What NPR Can Teach Us About Twitter Automation
Twitter Automation is a gift and a curse. It does allow us to schedule content to tweet about when we simply can not be by the computer or handheld device. However, it can become a crutch, leaving us to forget what social media is all about — engagement!
Before we start, let’s examine what Twitter automation is. They are services that can be synced to your Twitter account and automatically tweet content from around the web acting as your account. Automation can also allow you to auto respond to those who tweet you.
National Public Radio, NPR, like many other news services and businesses, use an automation service to automatically post their plethora of content, and in some cases – automatically respond to those who tweet to your account.
However, in may one of their temporary employees ran a social experiment – the experiment? They turned off their twitter automation service and had a human run their account during business hours.
This week, we're turning off automation on this account. All tweets will be created by a human. #tweetsfrompeople
— NPR (@NPR) May 19, 2014
So for five days one individual sat at the desk and ran their social media accounts manually. It’s not a task that every business can afford, but for those who can – it is a worthy investment to drive audience to your website.
The results? 142,219 visits to their website via their Twitter account, a 45% increase in visits according to their Google Analytics data. Why the increase?
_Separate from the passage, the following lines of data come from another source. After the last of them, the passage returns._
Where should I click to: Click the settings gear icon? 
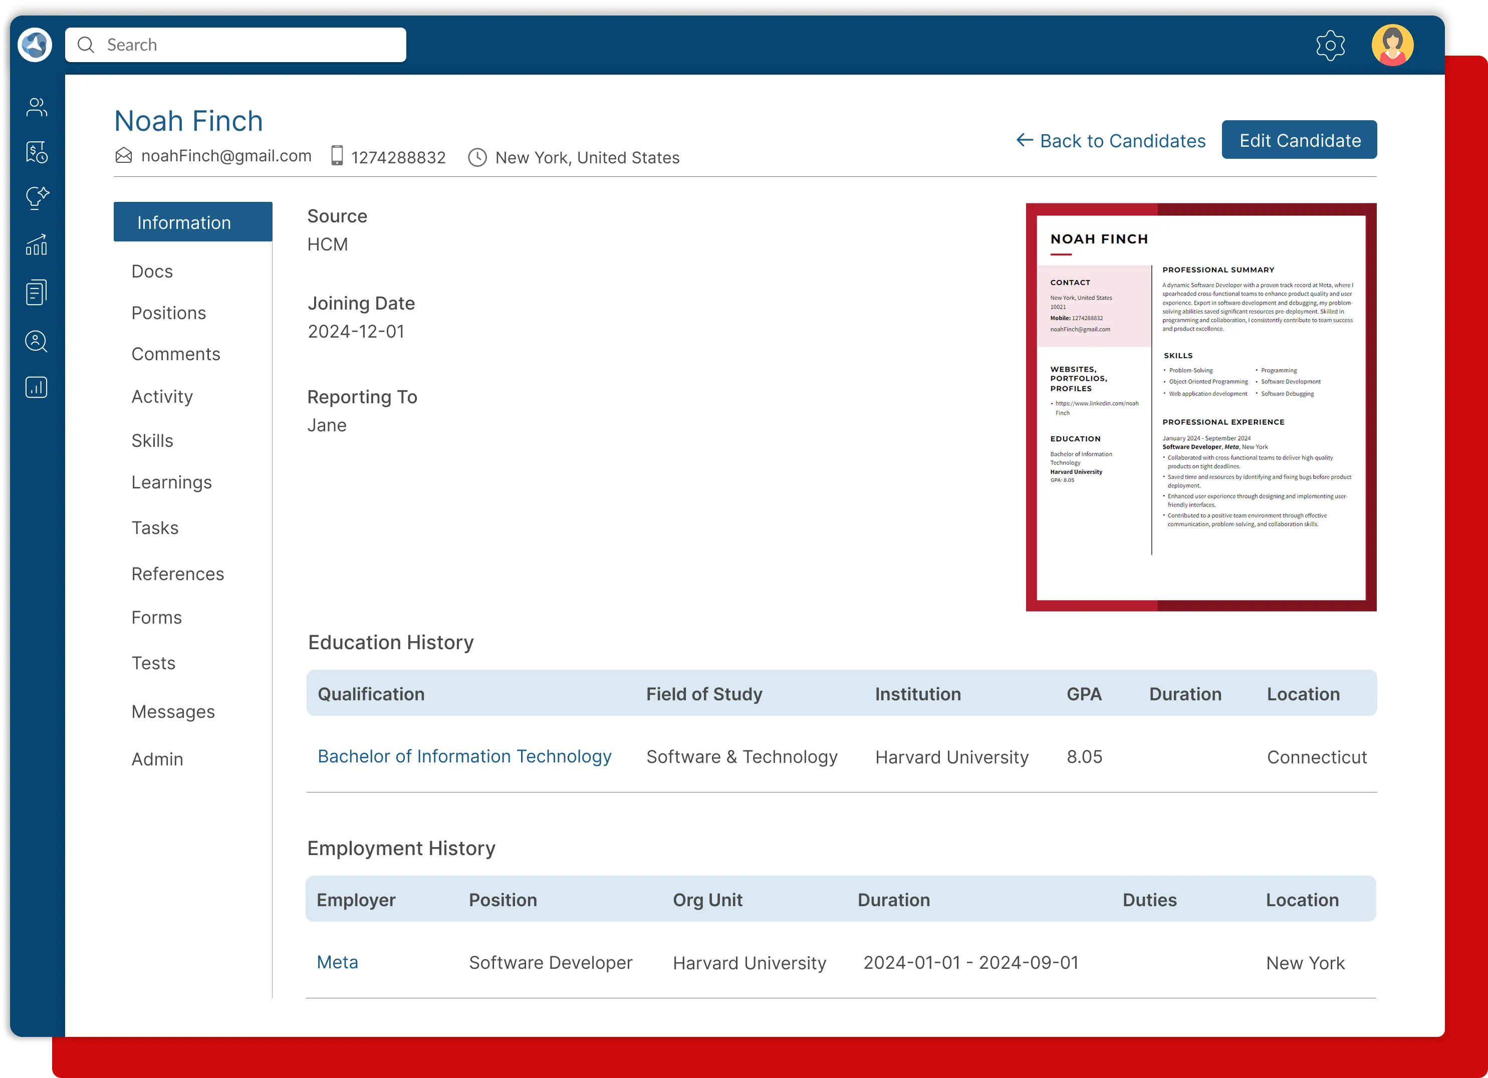click(1331, 45)
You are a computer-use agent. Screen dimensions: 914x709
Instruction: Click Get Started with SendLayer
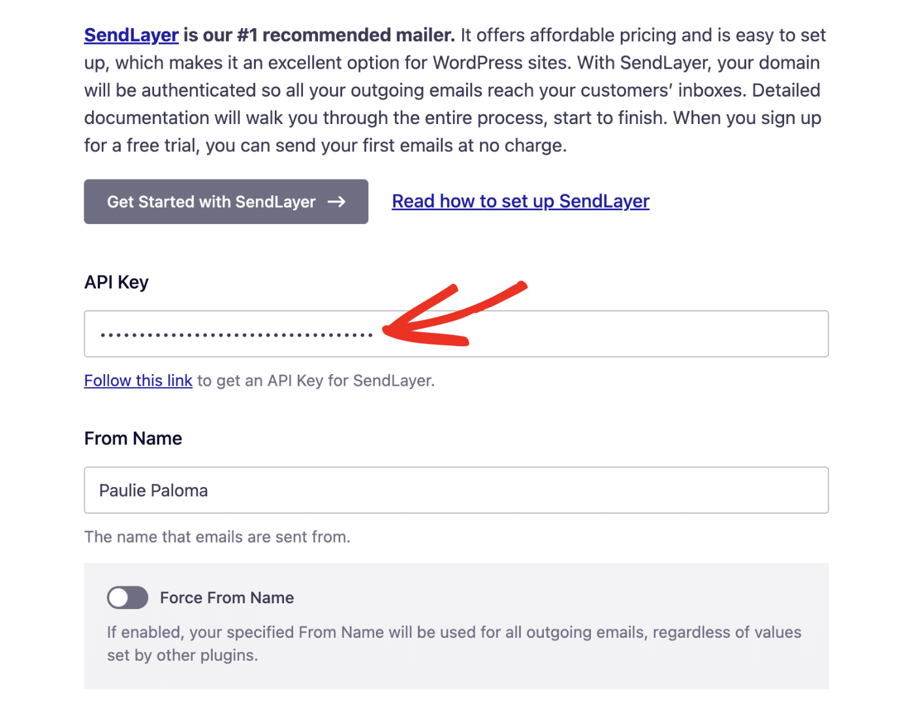click(225, 202)
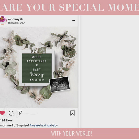This screenshot has height=139, width=139.
Task: View the 124 likes list
Action: 6,120
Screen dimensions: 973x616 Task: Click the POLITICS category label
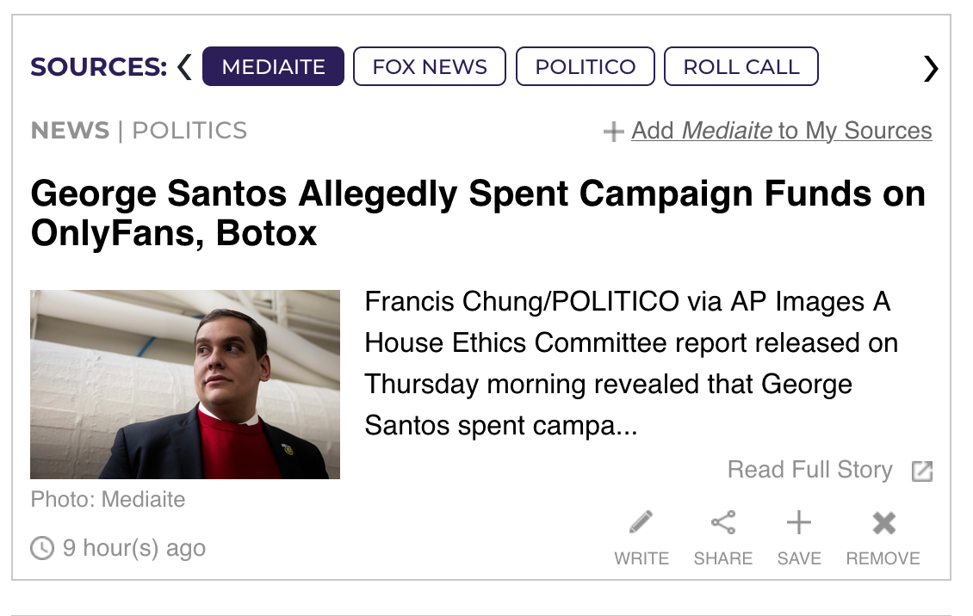point(189,131)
Well it’s quite simple, people react better to live human engagement rather than twitter automation bots, and are more likely to respond than they would be if you were to use a bot. See what happens when a human is behind the account:
@nprnews ok who runs this account please doxx yourself
— Jessica Roy (@JessicaKRoy) May 21, 2014
Having a human run your account instead of a twitter automation service allows for audience to engage with the content in real time, and generates conversation that will lead to more visitors to your website – and hopefully more leads for business!
When Automation Goes Wrong
While it is practical to use Twitter automation when you simply can’t be behind the computer, using it too much can look like you robotic, even uncaring, to those following your account. There is plenty of back story here that we won’t get into, but the for the sake of this post – it just goes to show that Twitter automation is not always the answer, and can alienate you from your audience. Another way Twitter automation can go wrong, is when it is used to auto reply to customers, or in this case those who don’t like your company. As was the case with Bank of America’s account. Obviously the initial sender had no interest in cordial discussion with BofA, but how is a bot supposed to know that? Many other accounts sent similar messages, and were left with the same generic messages, making BofA look sort of foolish.
Finding a Balance
With the amount of content produced daily by NPR, it surely took a lot of work for those behind the computer. Still, you can’t argue results, and at the very least it is a lesson that the time investment of manually interaction can lead to more visits to your website. An understandable compromise would be to set Twitter automation strictly for content to run when you are working, and genuinely can not be at the computer.
Take an hour each day to converse and share content manually. Also, try to respond to comments manually as well to avoid any issues.
Every one has a different case, but being human is a sure way to provoke conversation. See what works for your business and run with it!